Su Avaaz.org le firme raccolte per chiedere all'Agcom di «rimettere la questione al parlamento, come prevede la nostra Costituzione», sono 64.500. Eppure la mobilitazione in Rete e da parte delle opposizioni è stata sommessa rispetto alle levate di scudi contro il comma «ammazza-blog» del disegno di legge Alfano, il decreto Pisanu (che limitava la diffusione del Wi-fi libero) e lo stesso decreto Romani.
Come mai? «L'obiettivo è evitare che la gente scarichi musica e film da Internet», risponde Sarzana, «e chi vuole raggiungerlo è molto forte. In termini di potere e di voti di determinate categorie, interessa non solo a chi è al governo».
IL PLACET DI FIMI. Intanto il cammino della delibera prosegue indisturbato, con il placet di Fimi, Confindustria cultura e del presidente Agcom, Corrado Calabrò. E perfino del presidente della Camera, Gianfranco Fini.
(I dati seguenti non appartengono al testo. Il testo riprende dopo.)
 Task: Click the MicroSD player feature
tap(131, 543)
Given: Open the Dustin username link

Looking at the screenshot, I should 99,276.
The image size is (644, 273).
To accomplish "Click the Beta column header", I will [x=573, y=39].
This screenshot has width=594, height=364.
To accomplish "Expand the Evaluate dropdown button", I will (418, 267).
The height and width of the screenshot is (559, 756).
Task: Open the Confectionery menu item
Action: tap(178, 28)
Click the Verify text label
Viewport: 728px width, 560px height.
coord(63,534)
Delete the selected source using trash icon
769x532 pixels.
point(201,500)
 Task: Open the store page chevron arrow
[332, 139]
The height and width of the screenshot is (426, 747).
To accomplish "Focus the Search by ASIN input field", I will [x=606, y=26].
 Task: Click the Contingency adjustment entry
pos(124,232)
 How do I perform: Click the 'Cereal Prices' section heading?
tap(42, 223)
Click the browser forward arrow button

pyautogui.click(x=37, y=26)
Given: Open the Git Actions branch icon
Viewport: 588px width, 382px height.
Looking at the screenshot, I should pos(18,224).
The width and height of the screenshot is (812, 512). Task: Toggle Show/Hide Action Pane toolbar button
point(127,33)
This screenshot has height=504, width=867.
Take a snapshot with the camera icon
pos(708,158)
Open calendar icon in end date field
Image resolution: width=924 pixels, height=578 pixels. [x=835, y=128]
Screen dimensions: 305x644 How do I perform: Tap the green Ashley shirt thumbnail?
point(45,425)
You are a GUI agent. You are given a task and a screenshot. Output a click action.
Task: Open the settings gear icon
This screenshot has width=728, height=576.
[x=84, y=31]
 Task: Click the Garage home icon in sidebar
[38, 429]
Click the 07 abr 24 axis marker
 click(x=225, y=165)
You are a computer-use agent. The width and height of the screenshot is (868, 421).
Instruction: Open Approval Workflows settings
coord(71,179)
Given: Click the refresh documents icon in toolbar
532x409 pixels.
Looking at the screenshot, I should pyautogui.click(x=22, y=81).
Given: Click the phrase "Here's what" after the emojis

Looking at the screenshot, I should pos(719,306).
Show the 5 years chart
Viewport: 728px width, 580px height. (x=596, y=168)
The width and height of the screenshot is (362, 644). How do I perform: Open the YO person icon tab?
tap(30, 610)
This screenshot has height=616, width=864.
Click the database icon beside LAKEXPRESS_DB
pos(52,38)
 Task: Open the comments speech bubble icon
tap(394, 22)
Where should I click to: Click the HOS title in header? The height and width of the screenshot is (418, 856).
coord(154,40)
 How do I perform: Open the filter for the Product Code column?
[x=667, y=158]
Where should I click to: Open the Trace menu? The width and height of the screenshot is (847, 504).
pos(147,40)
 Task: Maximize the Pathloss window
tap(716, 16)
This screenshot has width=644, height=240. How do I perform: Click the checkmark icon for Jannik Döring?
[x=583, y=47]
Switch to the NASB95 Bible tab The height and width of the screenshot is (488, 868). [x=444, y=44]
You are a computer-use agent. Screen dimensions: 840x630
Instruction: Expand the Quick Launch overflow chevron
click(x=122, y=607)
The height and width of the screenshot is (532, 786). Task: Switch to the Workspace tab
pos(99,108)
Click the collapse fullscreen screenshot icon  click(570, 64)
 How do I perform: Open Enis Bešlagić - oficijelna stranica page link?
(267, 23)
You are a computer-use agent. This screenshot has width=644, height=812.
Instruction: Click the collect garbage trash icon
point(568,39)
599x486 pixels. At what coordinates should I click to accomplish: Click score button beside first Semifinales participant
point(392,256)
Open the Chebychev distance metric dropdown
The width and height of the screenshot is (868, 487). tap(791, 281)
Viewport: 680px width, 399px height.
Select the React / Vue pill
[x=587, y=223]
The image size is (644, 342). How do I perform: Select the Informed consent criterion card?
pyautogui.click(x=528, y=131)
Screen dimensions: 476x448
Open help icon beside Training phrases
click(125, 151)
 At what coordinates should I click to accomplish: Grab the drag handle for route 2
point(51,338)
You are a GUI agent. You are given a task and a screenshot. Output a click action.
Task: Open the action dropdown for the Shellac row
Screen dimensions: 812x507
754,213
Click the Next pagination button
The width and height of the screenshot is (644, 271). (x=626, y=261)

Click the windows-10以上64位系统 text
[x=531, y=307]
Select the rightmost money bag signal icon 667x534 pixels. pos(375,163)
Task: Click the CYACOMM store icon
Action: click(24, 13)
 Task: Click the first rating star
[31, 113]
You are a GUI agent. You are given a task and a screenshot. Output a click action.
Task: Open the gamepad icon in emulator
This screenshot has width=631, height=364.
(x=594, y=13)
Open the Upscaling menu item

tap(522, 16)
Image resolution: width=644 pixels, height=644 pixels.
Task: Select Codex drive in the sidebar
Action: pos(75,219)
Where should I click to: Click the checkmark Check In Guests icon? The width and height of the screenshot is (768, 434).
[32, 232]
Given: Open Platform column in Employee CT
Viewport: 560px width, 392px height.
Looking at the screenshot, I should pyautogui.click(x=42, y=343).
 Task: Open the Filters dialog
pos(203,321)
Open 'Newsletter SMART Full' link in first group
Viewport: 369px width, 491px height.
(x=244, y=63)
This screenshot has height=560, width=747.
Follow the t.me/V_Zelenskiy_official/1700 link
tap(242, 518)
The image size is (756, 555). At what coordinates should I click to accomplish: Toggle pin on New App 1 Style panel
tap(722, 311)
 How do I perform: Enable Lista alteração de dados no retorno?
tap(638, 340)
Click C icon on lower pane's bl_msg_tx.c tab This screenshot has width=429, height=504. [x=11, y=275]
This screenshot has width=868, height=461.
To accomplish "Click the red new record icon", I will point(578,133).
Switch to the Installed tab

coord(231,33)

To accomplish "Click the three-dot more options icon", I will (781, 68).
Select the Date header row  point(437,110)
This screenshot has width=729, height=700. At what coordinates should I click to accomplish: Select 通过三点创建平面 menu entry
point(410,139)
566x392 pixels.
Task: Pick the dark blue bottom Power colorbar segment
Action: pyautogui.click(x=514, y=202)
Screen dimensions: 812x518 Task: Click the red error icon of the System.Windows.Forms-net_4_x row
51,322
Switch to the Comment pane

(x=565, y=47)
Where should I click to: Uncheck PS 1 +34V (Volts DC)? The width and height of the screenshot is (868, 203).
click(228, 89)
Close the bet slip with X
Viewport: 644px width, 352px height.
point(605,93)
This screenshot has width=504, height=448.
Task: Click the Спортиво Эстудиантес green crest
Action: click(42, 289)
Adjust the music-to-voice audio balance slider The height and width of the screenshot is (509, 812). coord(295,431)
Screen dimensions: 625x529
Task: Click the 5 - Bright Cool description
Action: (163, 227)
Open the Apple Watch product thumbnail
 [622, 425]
Che, dopo aver definito internet «strumento di democrazia» e difeso la libertà di espressione sul web, introducendo la relazione dell'Authority alla Camera, si è limitato ad affermare che la riforma complessiva del diritto d'autore spetta al parlamento, anche se per il momento l'Agcom è autorizzata a proseguire il lavoro.
La replica: «Propaganda e disinformazione»
I commissari Agcom Stefano Martusciello e Stefano Mannoni, in un intervento su Milano Finanza, hanno replicato definendo i critici delle delibera degli «arruffapopolo che indulgono in tirate di propaganda e disinformazione» che hanno prodotto «una sbornia di demagogia e di pressappochismo». Aggiugendo, inoltre, di essere al contrario al lavoro per «impedire» che il web diventi un «laboratorio» per la censura.
PER I COMMISSARI AGCOM, ARGOMENTAZIONI DEBOLI. «Sarebbe davvero curioso», hanno proseguito, «che una conquista della modernità giuridica, alla base della fortuna e dell'economia e dell'inventiva europea fosse ipotecata a cuor leggero in nome di una chiamata alle armi dei moderni pirati dei Caraibi». E le critiche? «Gli argomenti farebbero arrossire uno studente al secondo anno di Giurisprudenza».
Quanto al merito delle critiche, Martusciello e Mannoni credono che «la riserva di legge sia pienamente rispettata da un quadro di fonti che conferisce all'autorità amministrativa ampio titolo per adottare provvedimenti inibitori efficace». Inoltre, secondo i commissari «la riserva di giurisdizione è rispettata dalla possibilità di chiunque di impugnare i provvedimenti davanti al giudice amministrativo».